▸ **Document section**
┄┄┄┄┄┄┄┄┄┄
Analyses of Variance (ANOVA) is probably one of the most used statistical analyses used in our field. In R, there are many different ways to conduct an ANOVA. The key, as is for any analysis, is to know your statistical model, which is based on your experimental design, which in turn is based on your research question and hypothesis. We will work through an RCBD (randomized complete block design) using 2 commonly used ANOVA functions in R, to see the differences and how each function handles a mixed model.
Let’s review the data collected from a small RCBD trial. There were 4 blocks, where 6 treatments were randomly assigned to each. The statistical model for this experimental design is:
Whenever you run an ANOVA or any statistical analysis in R, it is recommended that you save it as an object, that way you can run a summary() on the object and refer to it later for plotting and other future analysis. To conduct the ANOVA, we will use the statistical model provided above and essentially translate it into R.
model <- aov(nitrogen ~ block + trmt, data=rcbd_data)
We are saving the results into an object called model. Inside the aov() you can see our model that matches the statistical model : nitrogen ~ block + trmt. Notice that you do not use an ‘=’ but you use a tilda or ‘~’. Also note, contrary to SAS, you include the + signs. Our model is a basic one where we have the random effect of the block and the fixed effect of the trmt.
Once you run this, you need to run the object model to see what you have as results. Then to see the anova table run summary(model).
Challenges with this analysis
Has anyone noticed how R has treated our random effect of block? Yes, it is treating it as a fixed effect. What about our trmt effect – notice anything odd about this one? Why is there only 1 df when we have 6 treatment levels – shouldn’t we have 5 df and not 1 df???
We need to set the block and trmt variables as factors before we run the ANOVA in R. Remember we used this coding before, we will use 2 new objects for this and call them block_fac and trmt_fac.
block_fac = as.factor(rcbd_data$block)
trmt_fac = as.factor(rcbd_data$trmt)
┄┄┄┄┄┄┄┄┄┄
▸ **Dataset content**
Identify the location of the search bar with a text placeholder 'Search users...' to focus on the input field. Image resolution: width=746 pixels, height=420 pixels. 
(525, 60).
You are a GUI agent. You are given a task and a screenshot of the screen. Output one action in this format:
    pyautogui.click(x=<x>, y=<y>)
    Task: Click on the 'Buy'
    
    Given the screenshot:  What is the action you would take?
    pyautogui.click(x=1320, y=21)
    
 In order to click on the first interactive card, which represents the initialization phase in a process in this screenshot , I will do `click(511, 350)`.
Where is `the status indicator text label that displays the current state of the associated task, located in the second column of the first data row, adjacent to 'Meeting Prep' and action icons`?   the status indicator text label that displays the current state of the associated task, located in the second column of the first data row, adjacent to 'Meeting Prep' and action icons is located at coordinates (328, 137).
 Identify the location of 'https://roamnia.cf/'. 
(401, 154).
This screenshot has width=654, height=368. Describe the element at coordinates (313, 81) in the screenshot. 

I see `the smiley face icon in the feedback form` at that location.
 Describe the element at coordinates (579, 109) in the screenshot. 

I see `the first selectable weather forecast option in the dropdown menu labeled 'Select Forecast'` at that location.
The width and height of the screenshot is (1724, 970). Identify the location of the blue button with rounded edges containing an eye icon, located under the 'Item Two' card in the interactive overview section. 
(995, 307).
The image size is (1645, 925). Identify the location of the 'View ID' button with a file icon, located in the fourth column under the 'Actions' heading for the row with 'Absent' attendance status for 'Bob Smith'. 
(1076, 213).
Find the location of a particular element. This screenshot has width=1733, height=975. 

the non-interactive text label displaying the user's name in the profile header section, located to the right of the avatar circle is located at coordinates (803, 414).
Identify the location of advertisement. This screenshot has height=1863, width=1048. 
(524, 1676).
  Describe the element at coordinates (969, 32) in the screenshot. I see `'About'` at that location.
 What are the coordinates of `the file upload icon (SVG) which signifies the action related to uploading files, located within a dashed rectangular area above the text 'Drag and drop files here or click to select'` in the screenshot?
┄┄┄┄┄┄┄┄┄┄
▸ **Exercise brief**
Return the entire ANOVA tutorial above word for word, with nothing left out or changed.

▸ **Finished task**
Analyses of Variance (ANOVA) is probably one of the most used statistical analyses used in our field. In R, there are many different ways to conduct an ANOVA. The key, as is for any analysis, is to know your statistical model, which is based on your experimental design, which in turn is based on your research question and hypothesis. We will work through an RCBD (randomized complete block design) using 2 commonly used ANOVA functions in R, to see the differences and how each function handles a mixed model.
Let’s review the data collected from a small RCBD trial. There were 4 blocks, where 6 treatments were randomly assigned to each. The statistical model for this experimental design is:
Whenever you run an ANOVA or any statistical analysis in R, it is recommended that you save it as an object, that way you can run a summary() on the object and refer to it later for plotting and other future analysis. To conduct the ANOVA, we will use the statistical model provided above and essentially translate it into R.
model <- aov(nitrogen ~ block + trmt, data=rcbd_data)
We are saving the results into an object called model. Inside the aov() you can see our model that matches the statistical model : nitrogen ~ block + trmt. Notice that you do not use an ‘=’ but you use a tilda or ‘~’. Also note, contrary to SAS, you include the + signs. Our model is a basic one where we have the random effect of the block and the fixed effect of the trmt.
Once you run this, you need to run the object model to see what you have as results. Then to see the anova table run summary(model).
Challenges with this analysis
Has anyone noticed how R has treated our random effect of block? Yes, it is treating it as a fixed effect. What about our trmt effect – notice anything odd about this one? Why is there only 1 df when we have 6 treatment levels – shouldn’t we have 5 df and not 1 df???
We need to set the block and trmt variables as factors before we run the ANOVA in R. Remember we used this coding before, we will use 2 new objects for this and call them block_fac and trmt_fac.
block_fac = as.factor(rcbd_data$block)
trmt_fac = as.factor(rcbd_data$trmt)